Article 17 of the Rome Statue of the International Criminal Court (ICC) explains complementarity thus: “The Court shall determine that a case is inadmissible where the case is being investigated or prosecuted by a state, which has jurisdiction over it, unless the state is unwilling or unable genuinely to carry out the investigation or prosecution.”
Mr Jallow, also a former Judge of the Appeals Chamber of the Special Court for Sierra Leone, and ex-prosecutor at the International Criminal Tribunal for Rwanda, said there were constant arguments over the role of the ICC in Africa, which felt hampered by the Court, as the Continent attempted to move forward with complementarity.
“It is…fitting that periodically we review the trends in complementarity and explore ways in which that fundamental principle of justice can be further strengthened.
“For the future of justice and accountability lies ultimately on the extent to which we can give concrete reality to the principle of complementarity,” he said.

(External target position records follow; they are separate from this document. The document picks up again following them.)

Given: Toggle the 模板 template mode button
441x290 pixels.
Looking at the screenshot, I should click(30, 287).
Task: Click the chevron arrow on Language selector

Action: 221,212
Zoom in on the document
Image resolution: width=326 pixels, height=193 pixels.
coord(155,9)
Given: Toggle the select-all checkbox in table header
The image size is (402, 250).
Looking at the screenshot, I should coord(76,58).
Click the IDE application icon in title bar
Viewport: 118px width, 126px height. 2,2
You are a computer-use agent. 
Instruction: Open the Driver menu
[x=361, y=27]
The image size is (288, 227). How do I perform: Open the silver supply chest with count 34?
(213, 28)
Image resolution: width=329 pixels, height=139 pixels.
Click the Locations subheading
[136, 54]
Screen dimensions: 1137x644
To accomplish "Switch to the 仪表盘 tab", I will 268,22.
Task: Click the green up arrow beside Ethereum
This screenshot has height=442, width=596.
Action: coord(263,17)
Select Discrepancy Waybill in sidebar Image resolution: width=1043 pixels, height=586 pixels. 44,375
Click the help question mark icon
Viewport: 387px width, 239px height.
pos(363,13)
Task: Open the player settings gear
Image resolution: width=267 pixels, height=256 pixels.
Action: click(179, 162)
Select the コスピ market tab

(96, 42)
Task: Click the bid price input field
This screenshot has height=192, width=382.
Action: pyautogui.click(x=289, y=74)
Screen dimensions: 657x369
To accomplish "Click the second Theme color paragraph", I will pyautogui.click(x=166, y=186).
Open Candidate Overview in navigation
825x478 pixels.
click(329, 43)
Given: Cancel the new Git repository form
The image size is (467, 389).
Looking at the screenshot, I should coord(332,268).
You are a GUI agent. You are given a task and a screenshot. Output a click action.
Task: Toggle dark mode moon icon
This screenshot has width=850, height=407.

He, however, acknowledged that weak national legal systems and overburdened international tribunals had given rise to fertile territory for impunity to flourish.
In that regard, Mr Jallow said he wanted to see states “empowered – individually or collectively – to discharge their primary responsibility for the prosecution of serious crimes”.
Evelyn Ankumah, the Executive Director of AFLA, said: “In simple terms [complementarity] means that the ICC should not deal with a case if national or local criminal systems can and will deal with it.
She said international criminal justice should be pursued in the village, the province, the state or region where the crimes were committed, adding that The Hague was not the ideal place where international criminal justice should be first pursued.
“Justice should be done at home, or as close to home as possible,” she added.
Morten Kjaerum, of the Raoul Wallenberg Institute, said there were numerous setbacks to the prosecution of international crimes, which include “the tension between Africa and the Global North over prosecutions, and the lack of popular knowledge about the ICC, which makes people vulnerable to populist attacks on the Court and what it stands for”.
Mr Kjaerum said consultations like the one in Banjul were crucial to strengthening the current efforts for the promotion of human rights and the global fight against impunity.
He said the exchange of promising practices and honest deliberations about hurdles and barriers could push the Continent forward, as she explored how to optimise the use of the current human rights landscape.
The Banjul Consultation was the first of a series of two regional meetings on complementarity in Africa, with the one for East and Central Africa scheduled for July in Kampala.
Southern Africa has been excluded because the Region does not appear to have issues with complementarity.
Meanwhile, in a new report by the New York-based Human Rights Watch (HRW) looks at the extent to which the ICC can encourage domestic trials, avoiding the need for the Court to conduct its own investigations.
The report draws lessons from four case studies: Colombia, Georgia, Guinea, and the UK.
“Twenty years after the Rome Treaty, the ICC’s burgeoning caseload and limited resources underscore the need for fair and effective domestic prosecutions,” said Elizabeth Evenson, Associate International Justice Director at HRW.
She said more ICC member countries should support the prosecutor’s efforts to encourage successful local proceedings, adding that the ICC prosecutor’s office should tailor its approaches in each preliminary examination.
“But to avoid the appearance of double standards, the office needs to be clear about its activities. It also needs the financial resources to adapt its work through frequent engagement in these countries with officials and civil society.”